▶ [ENTRIES SUPPLIED]:

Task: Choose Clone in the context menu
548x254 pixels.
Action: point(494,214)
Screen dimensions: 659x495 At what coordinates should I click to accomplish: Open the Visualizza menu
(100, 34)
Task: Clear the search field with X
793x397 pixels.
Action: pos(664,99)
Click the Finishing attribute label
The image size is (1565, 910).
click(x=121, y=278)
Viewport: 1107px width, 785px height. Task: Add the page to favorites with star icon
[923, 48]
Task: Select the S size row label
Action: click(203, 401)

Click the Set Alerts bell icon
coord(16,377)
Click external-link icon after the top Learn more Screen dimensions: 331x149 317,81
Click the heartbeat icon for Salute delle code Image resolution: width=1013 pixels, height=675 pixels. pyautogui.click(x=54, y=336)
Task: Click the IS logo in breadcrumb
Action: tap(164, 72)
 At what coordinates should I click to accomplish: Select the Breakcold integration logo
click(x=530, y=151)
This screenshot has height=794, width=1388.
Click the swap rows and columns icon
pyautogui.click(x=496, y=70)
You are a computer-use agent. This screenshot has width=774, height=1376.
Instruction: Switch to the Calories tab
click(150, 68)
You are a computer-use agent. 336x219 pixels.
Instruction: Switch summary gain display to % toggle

▶ [INSTRUCTIONS TO FOLLOW]:
Rewrite all of the records above as a numbered list with one line per item, leaving out blank lines.

▶ [RESPONSE]:
1. Task: Choose Clone in the context menu
2. 548x254 pixels.
3. Action: point(494,214)
4. Screen dimensions: 659x495 At what coordinates should I click to accomplish: Open the Visualizza menu
5. (100, 34)
6. Task: Clear the search field with X
7. 793x397 pixels.
8. Action: pos(664,99)
9. Click the Finishing attribute label
10. The image size is (1565, 910).
11. click(x=121, y=278)
12. Viewport: 1107px width, 785px height. Task: Add the page to favorites with star icon
13. [923, 48]
14. Task: Select the S size row label
15. Action: click(203, 401)
16. Click the Set Alerts bell icon
17. coord(16,377)
18. Click external-link icon after the top Learn more Screen dimensions: 331x149 317,81
19. Click the heartbeat icon for Salute delle code Image resolution: width=1013 pixels, height=675 pixels. pyautogui.click(x=54, y=336)
20. Task: Click the IS logo in breadcrumb
21. Action: tap(164, 72)
22.  At what coordinates should I click to accomplish: Select the Breakcold integration logo
23. click(x=530, y=151)
24. This screenshot has height=794, width=1388.
25. Click the swap rows and columns icon
26. pyautogui.click(x=496, y=70)
27. You are a computer-use agent. This screenshot has width=774, height=1376.
28. Instruction: Switch to the Calories tab
29. click(150, 68)
30. You are a computer-use agent. 336x219 pixels.
31. Instruction: Switch summary gain display to % toggle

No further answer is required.